Which lines come from the start of the records through the line that holds "Given: Open 查看我的数据权限 link"? Write them out word for word.

Records contained in a dataset:
********************
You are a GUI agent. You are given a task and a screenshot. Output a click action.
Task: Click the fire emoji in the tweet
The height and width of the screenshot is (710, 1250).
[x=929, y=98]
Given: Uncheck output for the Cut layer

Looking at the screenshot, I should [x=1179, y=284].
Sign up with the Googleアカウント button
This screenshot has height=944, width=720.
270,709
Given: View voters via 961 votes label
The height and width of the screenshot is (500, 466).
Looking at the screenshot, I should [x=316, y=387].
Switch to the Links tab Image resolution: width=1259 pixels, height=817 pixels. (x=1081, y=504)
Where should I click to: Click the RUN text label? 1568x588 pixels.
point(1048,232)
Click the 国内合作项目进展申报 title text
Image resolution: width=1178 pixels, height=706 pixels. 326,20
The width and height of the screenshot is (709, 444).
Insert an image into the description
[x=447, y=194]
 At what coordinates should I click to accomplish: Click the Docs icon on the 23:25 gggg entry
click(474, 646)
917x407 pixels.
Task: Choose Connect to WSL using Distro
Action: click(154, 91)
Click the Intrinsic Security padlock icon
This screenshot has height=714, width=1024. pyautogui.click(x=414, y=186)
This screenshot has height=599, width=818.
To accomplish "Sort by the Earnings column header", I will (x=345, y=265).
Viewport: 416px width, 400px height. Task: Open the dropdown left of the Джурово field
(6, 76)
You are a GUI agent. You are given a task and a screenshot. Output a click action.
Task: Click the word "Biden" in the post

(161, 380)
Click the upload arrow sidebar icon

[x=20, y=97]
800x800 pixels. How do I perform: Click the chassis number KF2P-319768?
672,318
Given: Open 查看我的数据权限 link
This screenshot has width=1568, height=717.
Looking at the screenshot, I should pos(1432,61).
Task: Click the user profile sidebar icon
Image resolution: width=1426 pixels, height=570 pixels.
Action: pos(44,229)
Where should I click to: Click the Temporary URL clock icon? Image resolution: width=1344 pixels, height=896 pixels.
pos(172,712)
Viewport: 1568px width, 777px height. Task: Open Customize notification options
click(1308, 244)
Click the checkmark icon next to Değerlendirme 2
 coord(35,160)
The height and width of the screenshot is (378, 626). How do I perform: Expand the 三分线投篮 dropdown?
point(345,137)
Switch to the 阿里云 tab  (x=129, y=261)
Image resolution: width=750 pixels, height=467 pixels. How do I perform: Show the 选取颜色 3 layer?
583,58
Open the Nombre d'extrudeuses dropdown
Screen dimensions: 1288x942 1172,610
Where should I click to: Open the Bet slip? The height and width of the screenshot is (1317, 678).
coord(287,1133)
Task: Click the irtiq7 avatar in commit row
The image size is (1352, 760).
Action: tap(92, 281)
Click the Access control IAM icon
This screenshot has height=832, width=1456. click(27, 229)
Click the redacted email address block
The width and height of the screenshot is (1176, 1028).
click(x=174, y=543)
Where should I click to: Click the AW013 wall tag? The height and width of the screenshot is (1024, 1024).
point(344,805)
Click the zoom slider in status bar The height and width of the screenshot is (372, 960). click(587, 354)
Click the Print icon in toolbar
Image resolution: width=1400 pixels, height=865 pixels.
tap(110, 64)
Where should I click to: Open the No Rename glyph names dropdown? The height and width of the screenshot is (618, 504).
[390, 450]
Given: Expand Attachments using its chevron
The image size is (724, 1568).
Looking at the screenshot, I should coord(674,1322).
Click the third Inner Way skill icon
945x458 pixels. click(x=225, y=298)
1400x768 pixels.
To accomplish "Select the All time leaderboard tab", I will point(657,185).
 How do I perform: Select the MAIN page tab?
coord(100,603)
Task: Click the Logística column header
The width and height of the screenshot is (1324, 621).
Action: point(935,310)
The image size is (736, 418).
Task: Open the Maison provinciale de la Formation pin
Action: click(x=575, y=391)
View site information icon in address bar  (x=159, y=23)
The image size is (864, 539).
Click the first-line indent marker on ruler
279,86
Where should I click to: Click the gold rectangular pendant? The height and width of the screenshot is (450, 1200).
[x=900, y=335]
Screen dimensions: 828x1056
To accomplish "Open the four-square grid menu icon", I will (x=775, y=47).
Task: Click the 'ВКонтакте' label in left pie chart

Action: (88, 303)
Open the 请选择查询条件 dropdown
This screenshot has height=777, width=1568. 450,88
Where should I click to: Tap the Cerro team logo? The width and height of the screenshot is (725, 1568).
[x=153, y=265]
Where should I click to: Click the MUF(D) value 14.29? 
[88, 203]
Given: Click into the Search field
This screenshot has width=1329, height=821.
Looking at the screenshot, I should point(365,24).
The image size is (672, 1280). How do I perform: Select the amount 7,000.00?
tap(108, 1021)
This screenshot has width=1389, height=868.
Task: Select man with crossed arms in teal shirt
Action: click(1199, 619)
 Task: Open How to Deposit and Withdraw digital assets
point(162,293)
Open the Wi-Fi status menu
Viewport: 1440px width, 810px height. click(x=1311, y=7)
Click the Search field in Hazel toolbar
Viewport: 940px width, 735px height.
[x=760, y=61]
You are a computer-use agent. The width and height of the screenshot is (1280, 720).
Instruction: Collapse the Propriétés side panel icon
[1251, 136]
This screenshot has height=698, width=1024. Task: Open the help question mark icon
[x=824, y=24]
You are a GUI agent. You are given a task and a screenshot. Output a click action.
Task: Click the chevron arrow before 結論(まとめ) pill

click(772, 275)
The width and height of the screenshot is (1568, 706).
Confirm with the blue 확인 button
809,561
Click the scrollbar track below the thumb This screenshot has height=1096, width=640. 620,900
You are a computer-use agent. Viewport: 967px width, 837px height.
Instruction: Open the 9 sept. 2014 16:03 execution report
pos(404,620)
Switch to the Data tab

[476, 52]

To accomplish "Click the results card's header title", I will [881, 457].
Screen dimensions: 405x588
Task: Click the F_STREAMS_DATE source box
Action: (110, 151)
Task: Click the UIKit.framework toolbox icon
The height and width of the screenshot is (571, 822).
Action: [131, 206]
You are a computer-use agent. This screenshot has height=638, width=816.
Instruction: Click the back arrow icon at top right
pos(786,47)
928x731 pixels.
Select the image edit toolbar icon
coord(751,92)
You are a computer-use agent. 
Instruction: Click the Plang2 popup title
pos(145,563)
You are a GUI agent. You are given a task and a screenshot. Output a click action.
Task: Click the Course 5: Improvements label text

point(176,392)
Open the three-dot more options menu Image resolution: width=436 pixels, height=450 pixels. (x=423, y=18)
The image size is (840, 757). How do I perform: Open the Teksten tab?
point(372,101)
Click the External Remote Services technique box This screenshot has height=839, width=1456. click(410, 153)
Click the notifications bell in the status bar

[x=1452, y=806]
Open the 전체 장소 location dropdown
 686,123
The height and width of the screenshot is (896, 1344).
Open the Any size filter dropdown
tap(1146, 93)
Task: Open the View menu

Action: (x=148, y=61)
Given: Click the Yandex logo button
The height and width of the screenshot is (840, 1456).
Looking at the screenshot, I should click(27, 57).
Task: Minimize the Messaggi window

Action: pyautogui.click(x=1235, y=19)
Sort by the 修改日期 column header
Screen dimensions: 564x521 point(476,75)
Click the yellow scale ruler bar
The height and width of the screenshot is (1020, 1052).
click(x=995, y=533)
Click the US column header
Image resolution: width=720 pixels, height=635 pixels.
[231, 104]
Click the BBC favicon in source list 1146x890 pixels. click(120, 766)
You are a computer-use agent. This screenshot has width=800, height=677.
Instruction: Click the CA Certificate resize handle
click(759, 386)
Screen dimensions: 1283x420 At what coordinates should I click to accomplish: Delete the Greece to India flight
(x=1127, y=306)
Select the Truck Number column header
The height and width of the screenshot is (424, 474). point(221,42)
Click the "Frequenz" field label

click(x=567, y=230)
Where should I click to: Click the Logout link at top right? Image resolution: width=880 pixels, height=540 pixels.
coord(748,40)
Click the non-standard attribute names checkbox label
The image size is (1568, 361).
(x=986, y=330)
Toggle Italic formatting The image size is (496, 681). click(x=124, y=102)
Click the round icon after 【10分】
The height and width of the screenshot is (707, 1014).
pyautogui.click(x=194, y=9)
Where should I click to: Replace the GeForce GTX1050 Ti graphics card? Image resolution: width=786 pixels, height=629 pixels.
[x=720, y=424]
********************
### TASK OUTPUT
You are a GUI agent. You are given a task and a screenshot. Output a click action.
Task: Click the fire emoji in the tweet
The height and width of the screenshot is (710, 1250).
[x=929, y=98]
Given: Uncheck output for the Cut layer

Looking at the screenshot, I should [x=1179, y=284].
Sign up with the Googleアカウント button
This screenshot has height=944, width=720.
270,709
Given: View voters via 961 votes label
The height and width of the screenshot is (500, 466).
Looking at the screenshot, I should [x=316, y=387].
Switch to the Links tab Image resolution: width=1259 pixels, height=817 pixels. (x=1081, y=504)
Where should I click to: Click the RUN text label? 1568x588 pixels.
point(1048,232)
Click the 国内合作项目进展申报 title text
Image resolution: width=1178 pixels, height=706 pixels. 326,20
The width and height of the screenshot is (709, 444).
Insert an image into the description
[x=447, y=194]
 At what coordinates should I click to accomplish: Click the Docs icon on the 23:25 gggg entry
click(474, 646)
917x407 pixels.
Task: Choose Connect to WSL using Distro
Action: click(154, 91)
Click the Intrinsic Security padlock icon
This screenshot has height=714, width=1024. pyautogui.click(x=414, y=186)
This screenshot has height=599, width=818.
To accomplish "Sort by the Earnings column header", I will (x=345, y=265).
Viewport: 416px width, 400px height. Task: Open the dropdown left of the Джурово field
(6, 76)
You are a GUI agent. You are given a task and a screenshot. Output a click action.
Task: Click the word "Biden" in the post

(161, 380)
Click the upload arrow sidebar icon

[x=20, y=97]
800x800 pixels. How do I perform: Click the chassis number KF2P-319768?
672,318
Given: Open 查看我的数据权限 link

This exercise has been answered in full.